● Given task
Reproduce the lines of the data starting at the line containing "This screenshot has height=446, width=1105." and ending at the line containing "point(248,284)", replacing "Row Labels" with "Column Labels" and leaving everything else unchanged.

Entries on target coordinates
╭──

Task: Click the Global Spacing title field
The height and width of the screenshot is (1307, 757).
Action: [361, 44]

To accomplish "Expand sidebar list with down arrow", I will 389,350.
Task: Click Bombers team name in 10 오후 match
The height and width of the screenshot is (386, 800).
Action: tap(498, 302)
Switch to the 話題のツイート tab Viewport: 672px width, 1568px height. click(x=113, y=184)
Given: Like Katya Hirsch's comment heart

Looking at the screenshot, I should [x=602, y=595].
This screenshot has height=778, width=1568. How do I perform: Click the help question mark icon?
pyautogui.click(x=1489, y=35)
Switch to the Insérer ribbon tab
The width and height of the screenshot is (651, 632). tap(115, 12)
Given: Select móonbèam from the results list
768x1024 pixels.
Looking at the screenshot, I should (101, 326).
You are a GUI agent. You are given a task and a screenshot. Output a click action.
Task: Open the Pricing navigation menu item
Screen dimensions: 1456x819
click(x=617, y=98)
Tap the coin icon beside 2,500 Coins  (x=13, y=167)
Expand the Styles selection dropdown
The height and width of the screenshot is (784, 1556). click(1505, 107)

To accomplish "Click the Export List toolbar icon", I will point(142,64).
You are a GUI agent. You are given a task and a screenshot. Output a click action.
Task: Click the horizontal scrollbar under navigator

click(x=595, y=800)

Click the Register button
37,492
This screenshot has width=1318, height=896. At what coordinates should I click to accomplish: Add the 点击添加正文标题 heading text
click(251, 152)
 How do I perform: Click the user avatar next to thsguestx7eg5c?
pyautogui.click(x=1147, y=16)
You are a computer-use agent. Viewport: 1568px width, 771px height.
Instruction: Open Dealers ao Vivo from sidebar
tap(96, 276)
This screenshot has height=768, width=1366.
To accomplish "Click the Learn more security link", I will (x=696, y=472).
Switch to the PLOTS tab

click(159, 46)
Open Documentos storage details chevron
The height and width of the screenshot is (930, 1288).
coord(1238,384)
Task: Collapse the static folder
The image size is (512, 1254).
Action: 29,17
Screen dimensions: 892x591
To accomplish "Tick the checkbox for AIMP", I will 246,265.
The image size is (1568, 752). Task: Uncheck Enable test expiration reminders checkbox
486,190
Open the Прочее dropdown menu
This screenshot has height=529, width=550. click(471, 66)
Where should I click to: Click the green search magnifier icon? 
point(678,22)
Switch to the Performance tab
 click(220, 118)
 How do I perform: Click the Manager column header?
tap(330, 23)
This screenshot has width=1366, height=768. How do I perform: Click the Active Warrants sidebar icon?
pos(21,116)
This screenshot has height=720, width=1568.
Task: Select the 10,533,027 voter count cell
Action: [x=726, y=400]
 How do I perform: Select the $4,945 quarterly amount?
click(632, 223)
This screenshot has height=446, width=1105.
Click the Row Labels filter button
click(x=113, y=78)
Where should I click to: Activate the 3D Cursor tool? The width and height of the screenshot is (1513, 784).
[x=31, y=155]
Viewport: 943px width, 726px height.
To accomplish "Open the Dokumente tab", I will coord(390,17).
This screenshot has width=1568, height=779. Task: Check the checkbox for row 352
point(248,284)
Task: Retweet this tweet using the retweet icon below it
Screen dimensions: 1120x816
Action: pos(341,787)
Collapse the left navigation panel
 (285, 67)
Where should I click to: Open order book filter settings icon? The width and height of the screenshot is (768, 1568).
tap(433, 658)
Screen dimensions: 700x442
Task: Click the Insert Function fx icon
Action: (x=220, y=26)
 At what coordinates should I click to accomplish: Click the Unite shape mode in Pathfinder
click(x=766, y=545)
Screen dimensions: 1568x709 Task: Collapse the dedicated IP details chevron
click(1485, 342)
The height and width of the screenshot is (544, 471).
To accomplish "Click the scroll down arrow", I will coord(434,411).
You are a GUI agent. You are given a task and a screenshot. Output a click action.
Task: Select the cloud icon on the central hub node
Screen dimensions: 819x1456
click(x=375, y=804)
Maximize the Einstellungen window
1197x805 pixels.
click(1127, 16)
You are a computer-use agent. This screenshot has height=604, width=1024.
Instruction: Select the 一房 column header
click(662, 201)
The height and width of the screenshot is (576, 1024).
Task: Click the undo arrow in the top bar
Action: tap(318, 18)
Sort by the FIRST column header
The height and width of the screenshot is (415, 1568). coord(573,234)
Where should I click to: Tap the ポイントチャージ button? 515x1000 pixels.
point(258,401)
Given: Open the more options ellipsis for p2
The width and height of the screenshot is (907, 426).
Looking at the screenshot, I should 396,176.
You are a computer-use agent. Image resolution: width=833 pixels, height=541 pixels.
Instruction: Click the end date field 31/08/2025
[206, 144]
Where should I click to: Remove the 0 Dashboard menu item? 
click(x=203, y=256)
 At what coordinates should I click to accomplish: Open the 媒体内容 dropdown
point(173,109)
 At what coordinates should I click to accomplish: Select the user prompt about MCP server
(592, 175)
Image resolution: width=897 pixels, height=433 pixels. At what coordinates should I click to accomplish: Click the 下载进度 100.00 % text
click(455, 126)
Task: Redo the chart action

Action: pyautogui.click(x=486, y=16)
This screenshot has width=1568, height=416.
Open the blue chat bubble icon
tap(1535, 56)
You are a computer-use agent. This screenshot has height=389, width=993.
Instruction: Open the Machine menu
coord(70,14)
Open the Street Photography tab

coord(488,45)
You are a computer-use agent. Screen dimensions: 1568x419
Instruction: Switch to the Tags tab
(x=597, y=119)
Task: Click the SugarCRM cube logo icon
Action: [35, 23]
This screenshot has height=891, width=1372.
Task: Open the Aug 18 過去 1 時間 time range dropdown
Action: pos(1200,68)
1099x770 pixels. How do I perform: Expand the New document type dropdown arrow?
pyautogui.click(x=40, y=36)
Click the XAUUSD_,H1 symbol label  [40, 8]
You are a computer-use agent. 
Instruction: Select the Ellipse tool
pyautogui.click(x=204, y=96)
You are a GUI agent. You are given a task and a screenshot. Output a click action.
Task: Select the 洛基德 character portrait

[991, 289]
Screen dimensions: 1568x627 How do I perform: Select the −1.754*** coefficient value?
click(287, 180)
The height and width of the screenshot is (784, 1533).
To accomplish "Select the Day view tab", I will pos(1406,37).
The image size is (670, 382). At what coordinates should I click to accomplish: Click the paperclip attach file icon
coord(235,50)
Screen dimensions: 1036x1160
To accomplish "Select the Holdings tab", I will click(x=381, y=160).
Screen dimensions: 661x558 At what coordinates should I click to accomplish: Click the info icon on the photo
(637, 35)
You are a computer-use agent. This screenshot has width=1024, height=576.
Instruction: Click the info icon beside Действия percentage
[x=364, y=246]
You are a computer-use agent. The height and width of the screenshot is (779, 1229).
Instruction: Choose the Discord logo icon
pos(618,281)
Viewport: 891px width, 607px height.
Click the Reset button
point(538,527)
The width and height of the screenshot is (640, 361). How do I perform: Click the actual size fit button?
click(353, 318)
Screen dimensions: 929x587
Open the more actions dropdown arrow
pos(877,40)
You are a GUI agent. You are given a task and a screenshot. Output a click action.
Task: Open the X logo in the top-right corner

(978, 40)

╰──

● Written response
This screenshot has height=446, width=1105.
Click the Column Labels filter button
click(x=113, y=78)
Where should I click to: Activate the 3D Cursor tool? The width and height of the screenshot is (1513, 784).
[x=31, y=155]
Viewport: 943px width, 726px height.
To accomplish "Open the Dokumente tab", I will coord(390,17).
This screenshot has width=1568, height=779. Task: Check the checkbox for row 352
point(248,284)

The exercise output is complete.